Впитывая киношную одиссею Доцента, Егор ощутил нечто вроде дежа вю. Понимание созрело, когда Леонов заходил в мужской туалет в женской одежде. Настюха тогда заметила: классные чулки у Савелия Крамарова. А ведь насколько история похожа на его собственную! Тоже вынужден вживаться в чужой образ, почти ничего не зная о предшественнике. Надо сказать, директор дедсада в роли Доцента, по замыслу авторов фильма, придумал классную отговорку: в поезде с полки упал, тут помню – тут не помню. И здесь провалы в памяти появились именно после железнодорожной поездки в Москву… Объяснение паршивое, но хоть какое-то. Лучше, чем ничего, если припрут к стене.

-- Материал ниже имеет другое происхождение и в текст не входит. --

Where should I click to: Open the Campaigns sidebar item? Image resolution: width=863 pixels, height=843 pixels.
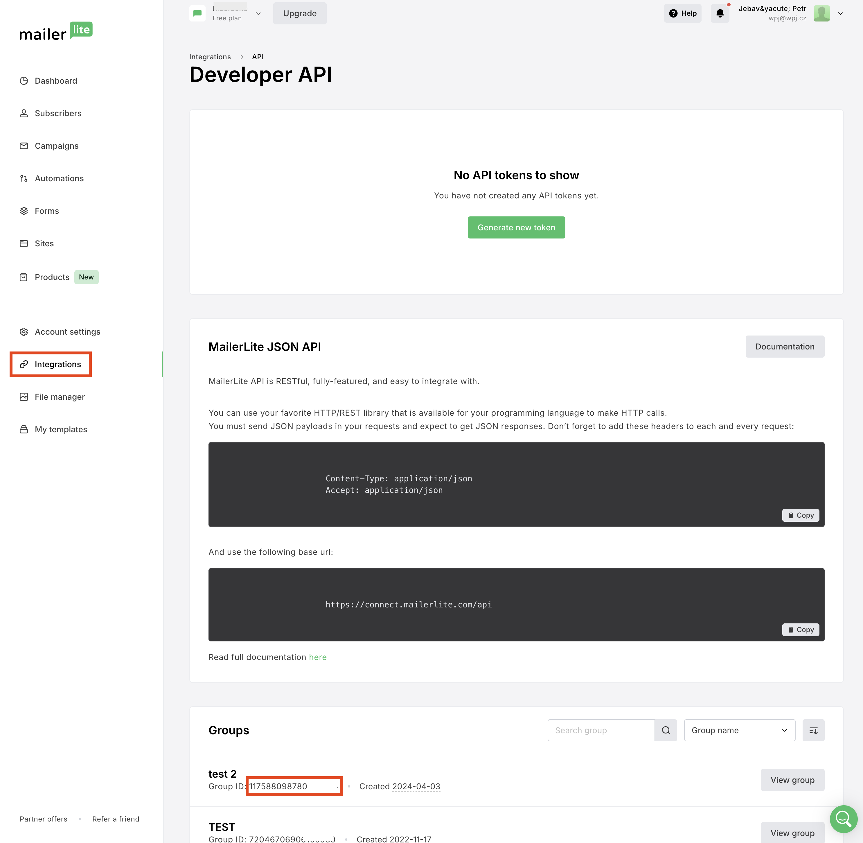[56, 146]
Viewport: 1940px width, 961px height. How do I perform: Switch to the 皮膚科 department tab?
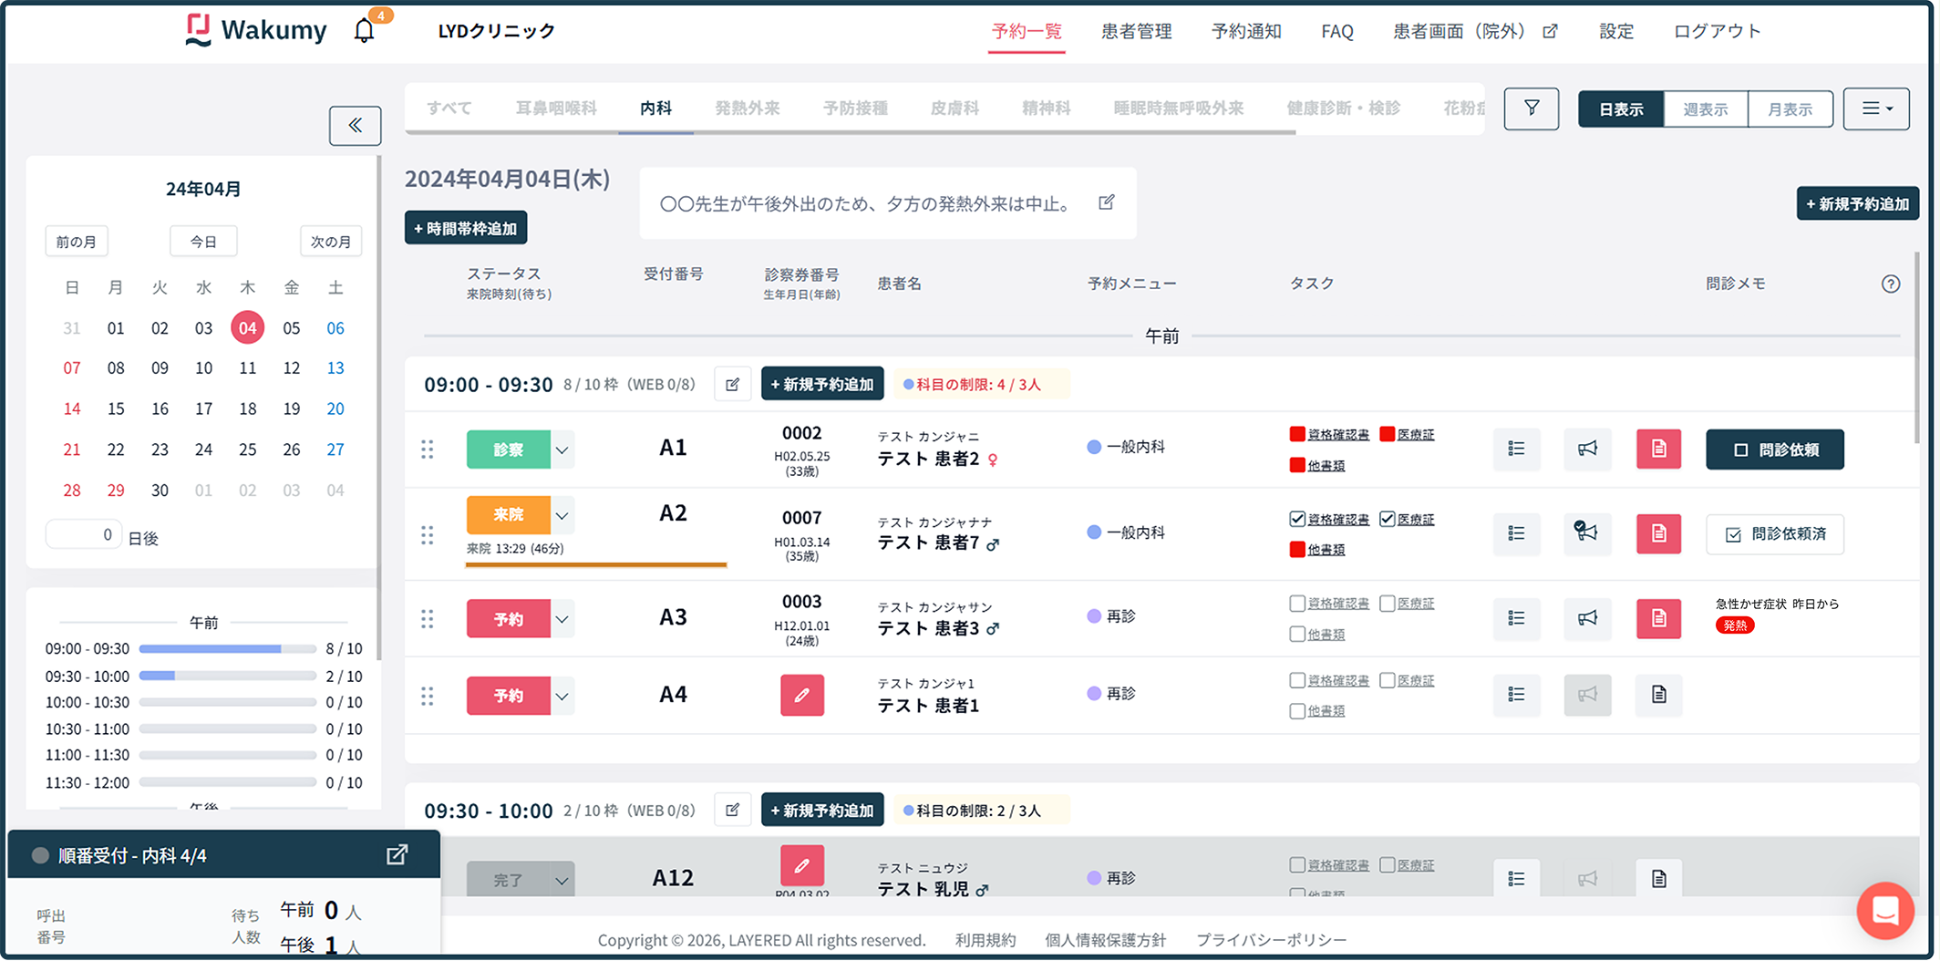click(x=954, y=108)
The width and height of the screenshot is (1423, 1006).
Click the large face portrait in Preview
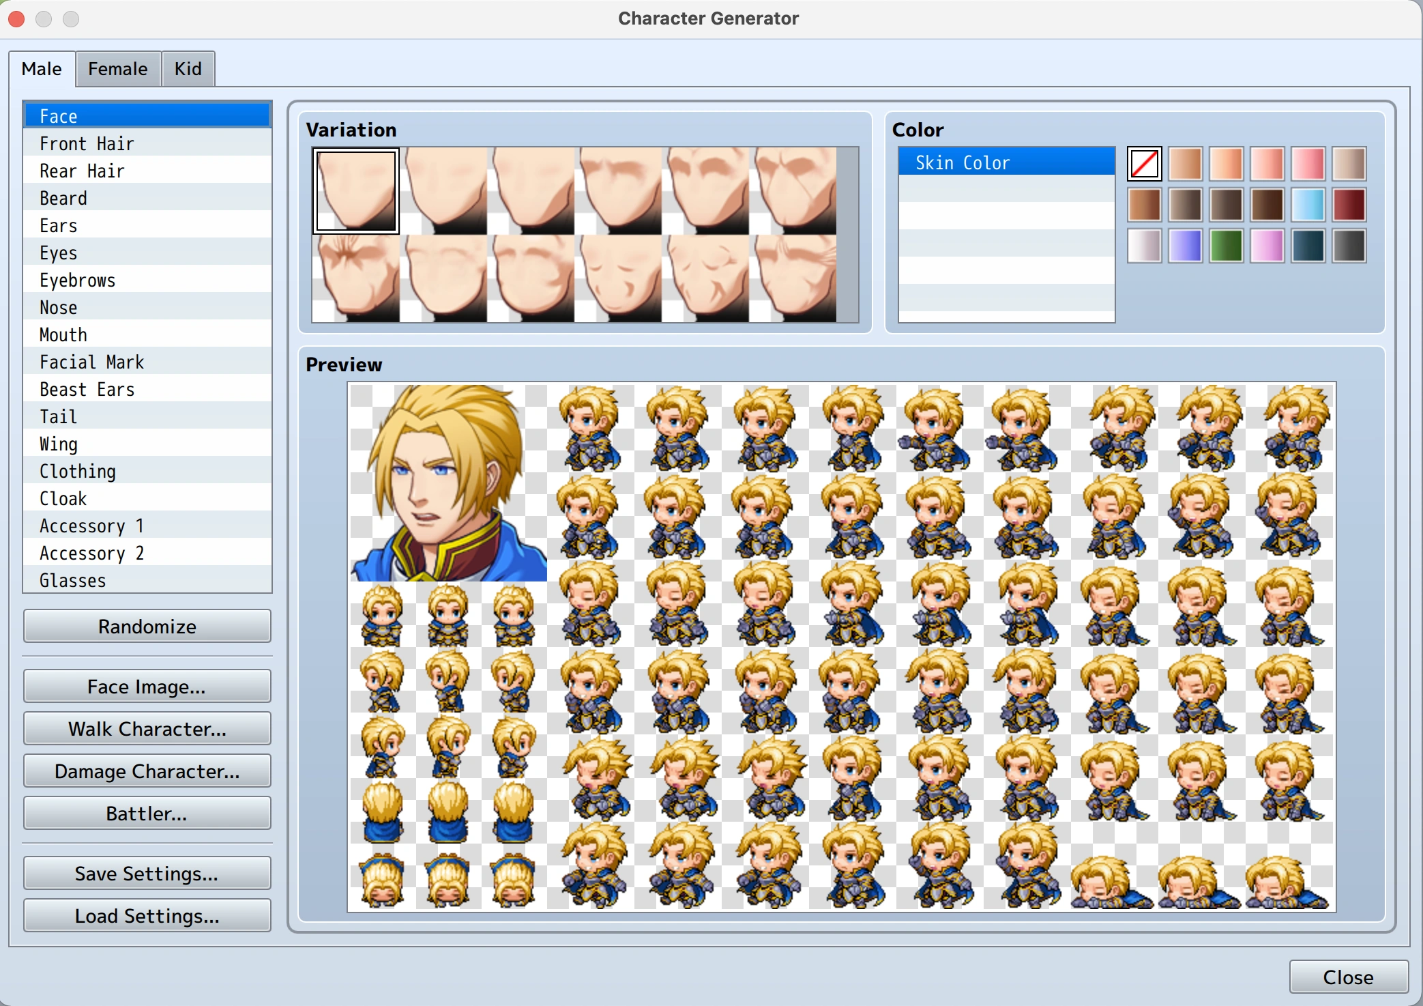[448, 483]
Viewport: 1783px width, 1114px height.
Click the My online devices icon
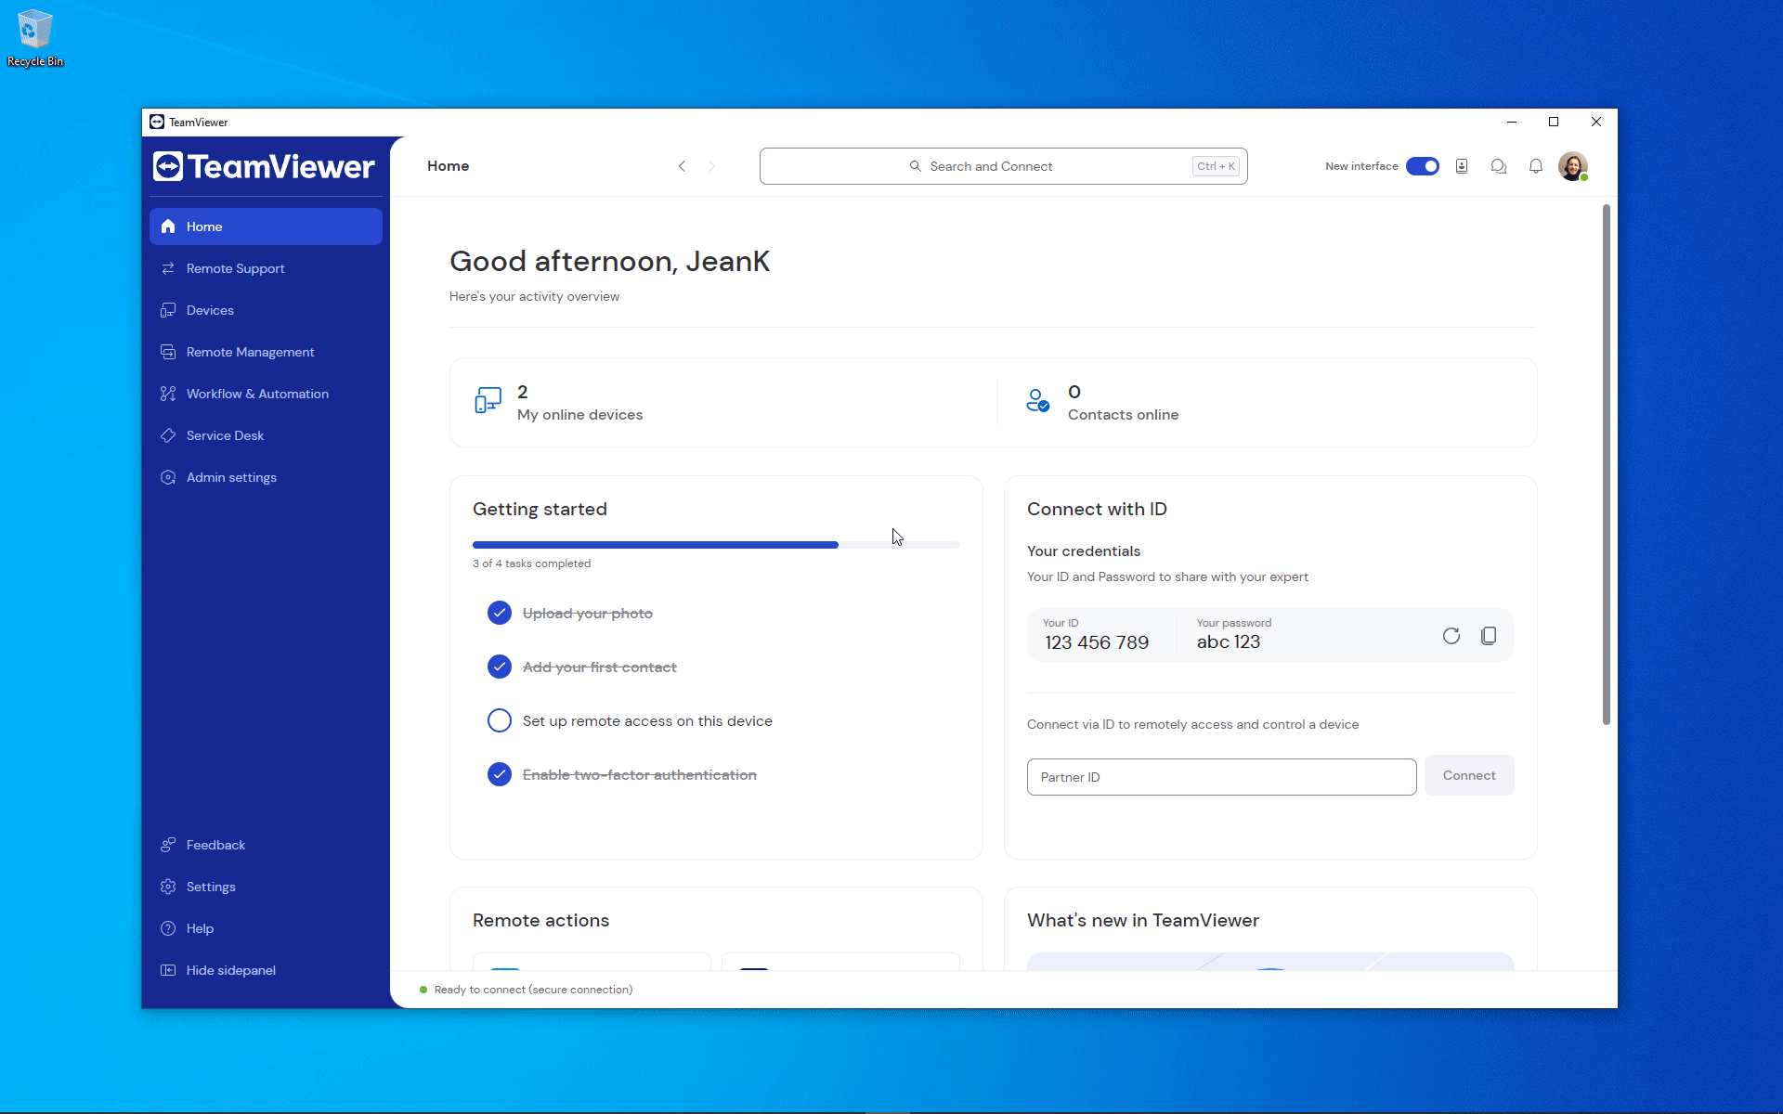coord(488,401)
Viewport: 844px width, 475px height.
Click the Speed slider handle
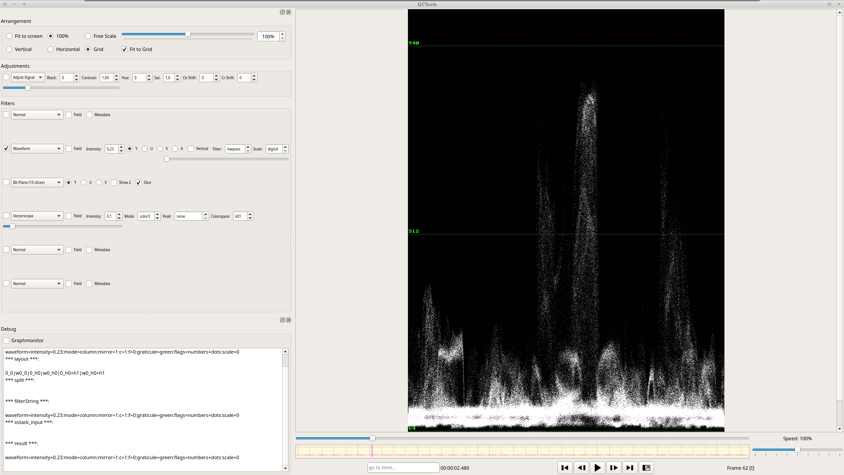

Когда фильм закончился, и по экрану вместо привычной Егору рекламы потекли какие-то пейзажи, заполняя паузу до следующей передачи, Настя спросила:
– Бежишь? Или посидишь с одинокими красивыми?
– Красивых вижу, про одиноких не верю… Посижу!
– Дзеўкі па вечарах песні спяваюць пад гітару, – добавила Ядвига, третья обитательница комнаты, единственная в очках, придававших ей строгий вид. Увидев недоумённый взгляд парня, сжалилась: – Девки по вечерам поют под гитару. Ты же учил в школе беларусскую мову!
– В школе развивал уже студенческий навык: выучил-сдал-забыл. Память не безразмерная.
– Матчыну мову?!
– Мама у него по-русски говорила, – вступилась Варя. – Не чапляйся к хлопцу. И так едва его заманила – на телевизор. Сбежит – сама ищи следующего.
Девицы дружно засмеялись, а четвёртая, её звали Марыля, самая миниатюрная из филологинь, сняла со стены шестиструнную гитару с наивным розовым бантиком у колков грифа.
Пели они вчетвером звонкими голосами в одной тональности – «Под музыку Вивальди» Никитиных, «Как здорово, что все мы здесь сегодня собрались» Митяева и прочий студенческо-костровый репертуар.
– Егор всё это сам в агитбригаде поёт, – заметила Настюха после очередного хита. – Выдай нам что-нибудь не из агибригадного. АББУ!
– АББА – попсовая группа из империалистической страны, где угнетается рабочий класс, – заявил Егор, отметив, как девицы дружно прыснули от идеологически правильного заявления. – Я спою песню американского коммуниста Дина Рида.
Он взял гитару, по-детски малогабаритную. Играя в рок-группе, привык к серьёзным электрическим. Естественно, от Дина Рида помнил только его имя. Скажем мягко, не сильно популярный исполнитель для третьего тысячелетия, зато в 1981-м – идеологически подходящий.
Попробовал струны, покрутил пару колков. Третий сорт ещё не брак. Но, скорее, четвёртый. Зато пальцы слушаются хорошо. Гриф гитары им привычный.
– Слова Редьярда Киплинга. «Дорога на Мандалай».